(Saved entries)

━━━━━━━━━━━━━━━━

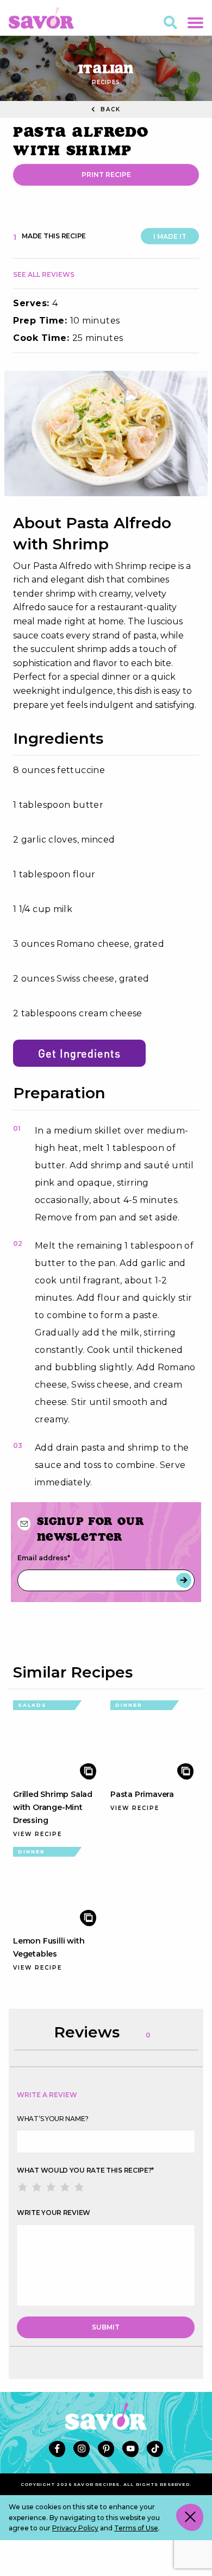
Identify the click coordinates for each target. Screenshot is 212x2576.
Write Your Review (53, 2212)
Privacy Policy (75, 2528)
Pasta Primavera (142, 1794)
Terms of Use (136, 2528)
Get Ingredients (79, 1053)
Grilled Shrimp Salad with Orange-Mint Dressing (52, 1807)
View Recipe (37, 1834)
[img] (106, 433)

━━━━━━━━━━━━━━━━

### [EXERCISE]
Starting at the line that contains "Get Ingredients (79, 1053)", retype each remaining line of the records exactly; that line and the last line are both included.

### [RESPONSE BELOW]
Get Ingredients (79, 1053)
Grilled Shrimp Salad with Orange-Mint Dressing (52, 1807)
View Recipe (37, 1834)
[img] (106, 433)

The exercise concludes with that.